Cholesterol is made in our bodies naturally. Our liver is the primary producer and we make all we need. It is also found in other animals. Dietary cholesterol (consumed in food) is only found in animals. We do need cholesterol in our body for healthy cells and digestive function, however, we actually don’t need to consume it in food to have it.
Cholesterol is one of those products of food that we don’t need to consume but comes along with other nutrients we do need to consume from food. The interaction between saturated fats (check out this post here on eating healthy fat) and cholesterol are what creates the chemistry for heart disease over time.
Tip 1: Aim for more plants and fish vs. meat
As we talked about with fats, meats tend to have the most saturated fat, and also the most cholesterol. Beef is one of the offenders. Dairy products, egg yolks, bacon, sausages and more.
Plant foods like beans, peas, fruits, nuts and seeds and vegetables do not contain dietary cholesterol. Egg whites also do not contain cholesterol. (Only the yolks).
Following our plate graphic from my portion size post will help keep you on check for balanced eating, and keeping cholesterol on the plate low.
Tip 2: Choose fat-free or low-fat dairy products
Because cholesterol is found in these sources, and often coincides with saturated fats, choosing low or no fat helps avoid added dietary cholesterol.
As I discussed in the post about fats: “
You might wonder about reports and information out there about those low-fat products being loaded “secretly” with sugar. This is generally not true, and if there is some type of added sugar (it’s on the label listed in the ingredients section) if you look at the full-fat counterpart it generally contains the same amount of sugar as the low fat. Thus if you are going to choose one of the two go for the lower fat, then you don’t have sugar and bad fat. How can you be sure what you are about to consume from a packaged or dairy product – read the label! Not just the values but the ingredients. The closer to the beginning of the list is a higher amount in the product and toward the end is more of a trace amount in the product.
How can you be sure what you are about to consume from a packaged or dairy product? Read the label! Not just the values but the ingredients. The closer to the beginning of the list is a higher amount in the product and toward the end is more of a trace amount in the product.”
Tip 3: Cook & bake with healthy oils (liquids) vs. solids
As we discussed with fats, cholesterol can be found in the solid forms of oils. Butter, shortening are examples of cooking items that have cholesterol and saturated fat. Using olive oil helps with healthy fat and lower cholesterol consumption.

• **Data provided**:
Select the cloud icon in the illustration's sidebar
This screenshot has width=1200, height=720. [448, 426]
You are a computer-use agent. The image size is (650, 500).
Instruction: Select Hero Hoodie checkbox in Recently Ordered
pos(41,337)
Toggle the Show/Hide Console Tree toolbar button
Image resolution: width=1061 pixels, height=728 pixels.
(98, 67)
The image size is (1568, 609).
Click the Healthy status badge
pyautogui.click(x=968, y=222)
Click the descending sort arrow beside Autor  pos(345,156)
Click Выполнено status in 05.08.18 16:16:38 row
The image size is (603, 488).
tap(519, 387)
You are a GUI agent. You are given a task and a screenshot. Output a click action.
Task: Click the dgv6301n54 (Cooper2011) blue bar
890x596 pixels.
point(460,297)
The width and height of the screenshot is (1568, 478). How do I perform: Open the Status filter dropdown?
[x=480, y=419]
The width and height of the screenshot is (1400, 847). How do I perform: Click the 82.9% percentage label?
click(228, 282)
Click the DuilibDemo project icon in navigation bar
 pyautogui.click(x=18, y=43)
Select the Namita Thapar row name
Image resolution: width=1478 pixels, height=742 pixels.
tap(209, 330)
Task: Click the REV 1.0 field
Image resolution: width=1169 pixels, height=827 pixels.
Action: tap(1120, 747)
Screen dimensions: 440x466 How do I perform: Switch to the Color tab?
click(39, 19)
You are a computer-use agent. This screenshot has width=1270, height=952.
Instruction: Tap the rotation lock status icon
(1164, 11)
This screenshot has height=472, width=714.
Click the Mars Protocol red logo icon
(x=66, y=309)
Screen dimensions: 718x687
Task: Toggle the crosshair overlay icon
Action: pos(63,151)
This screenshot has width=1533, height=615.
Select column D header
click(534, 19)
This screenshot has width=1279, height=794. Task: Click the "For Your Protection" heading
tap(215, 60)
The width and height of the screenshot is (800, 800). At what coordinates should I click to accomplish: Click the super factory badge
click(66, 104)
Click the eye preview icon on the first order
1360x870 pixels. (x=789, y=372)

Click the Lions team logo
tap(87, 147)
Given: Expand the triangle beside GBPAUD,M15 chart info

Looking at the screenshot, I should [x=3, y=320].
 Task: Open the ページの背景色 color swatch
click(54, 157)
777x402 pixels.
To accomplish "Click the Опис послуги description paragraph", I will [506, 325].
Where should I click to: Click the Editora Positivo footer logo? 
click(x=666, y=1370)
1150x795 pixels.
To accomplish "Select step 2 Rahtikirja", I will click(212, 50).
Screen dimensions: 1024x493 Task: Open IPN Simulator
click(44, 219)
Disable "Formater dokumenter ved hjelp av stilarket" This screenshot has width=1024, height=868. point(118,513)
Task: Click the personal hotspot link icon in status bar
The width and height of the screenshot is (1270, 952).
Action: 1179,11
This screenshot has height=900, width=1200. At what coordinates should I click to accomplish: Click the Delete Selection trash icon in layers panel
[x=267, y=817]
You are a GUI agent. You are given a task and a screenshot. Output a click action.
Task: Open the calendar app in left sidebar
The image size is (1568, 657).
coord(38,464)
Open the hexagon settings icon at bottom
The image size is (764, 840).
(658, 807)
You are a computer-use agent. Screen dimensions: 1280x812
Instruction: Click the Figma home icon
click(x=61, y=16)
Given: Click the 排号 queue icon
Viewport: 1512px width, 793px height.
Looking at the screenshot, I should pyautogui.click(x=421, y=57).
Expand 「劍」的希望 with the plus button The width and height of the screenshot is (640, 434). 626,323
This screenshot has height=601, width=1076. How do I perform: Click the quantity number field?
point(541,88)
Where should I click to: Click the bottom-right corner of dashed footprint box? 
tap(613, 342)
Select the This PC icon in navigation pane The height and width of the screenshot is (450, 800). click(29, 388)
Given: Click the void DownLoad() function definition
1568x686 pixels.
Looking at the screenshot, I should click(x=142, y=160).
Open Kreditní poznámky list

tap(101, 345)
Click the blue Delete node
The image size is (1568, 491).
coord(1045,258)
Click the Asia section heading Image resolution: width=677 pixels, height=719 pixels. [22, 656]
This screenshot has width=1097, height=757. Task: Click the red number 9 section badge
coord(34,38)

• **To do**:
1. In the cholesterol passage, which organ is named as the primary producer of cholesterol in the body?
2. Rewrite the part of the cholesterol passage that opens with the words "Tip 1: Aim for" and closes with "(Only the yolks).", putting "culprits" in place of "offenders".
The records were taken from a separate source.

• **Numbered answers**:
1. The liver.

2.
Tip 1: Aim for more plants and fish vs. meat
As we talked about with fats, meats tend to have the most saturated fat, and also the most cholesterol. Beef is one of the culprits. Dairy products, egg yolks, bacon, sausages and more.
Plant foods like beans, peas, fruits, nuts and seeds and vegetables do not contain dietary cholesterol. Egg whites also do not contain cholesterol. (Only the yolks).